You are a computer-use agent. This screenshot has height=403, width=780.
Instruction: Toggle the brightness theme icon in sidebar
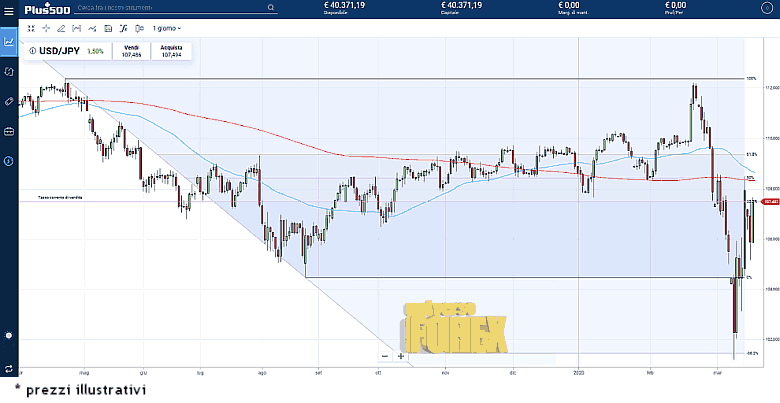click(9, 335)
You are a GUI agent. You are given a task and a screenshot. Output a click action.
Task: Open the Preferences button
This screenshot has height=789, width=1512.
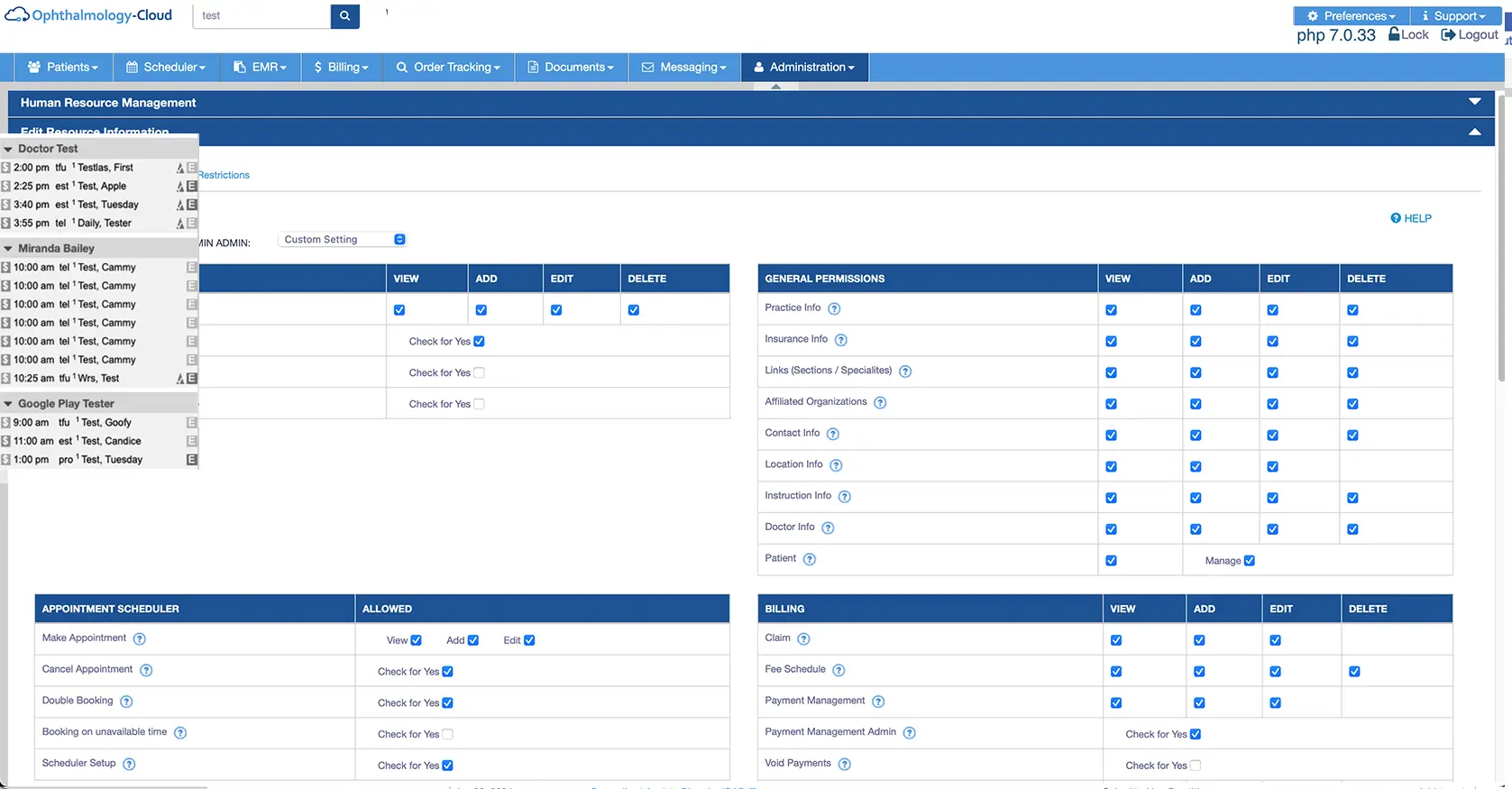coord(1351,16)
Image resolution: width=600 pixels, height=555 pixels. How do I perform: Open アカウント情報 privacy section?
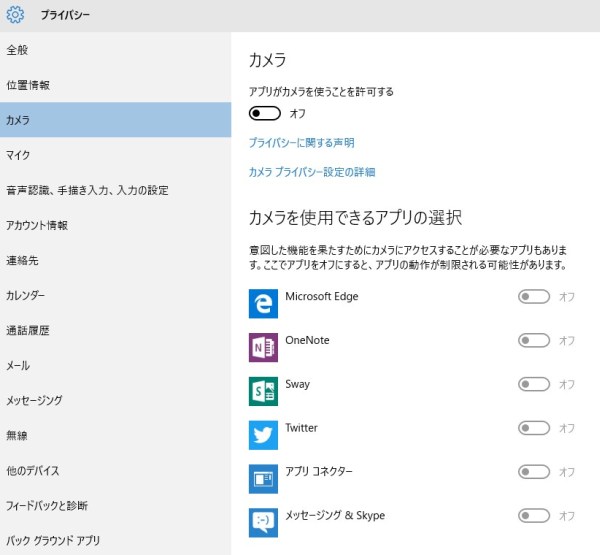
-.-.-
• [GOAL]:
Reproduce all of the material above word for word, leaving out the pictures.

• [THE REPLY]:
You are a computer-use agent. This screenshot has height=403, width=780.
Instruction: Toggle the brightness theme icon in sidebar
click(9, 335)
You are a GUI agent. You are given a task and a screenshot. Output a click action.
Task: Open the Preferences button
This screenshot has height=789, width=1512.
coord(1351,16)
Image resolution: width=600 pixels, height=555 pixels. How do I perform: Open アカウント情報 privacy section?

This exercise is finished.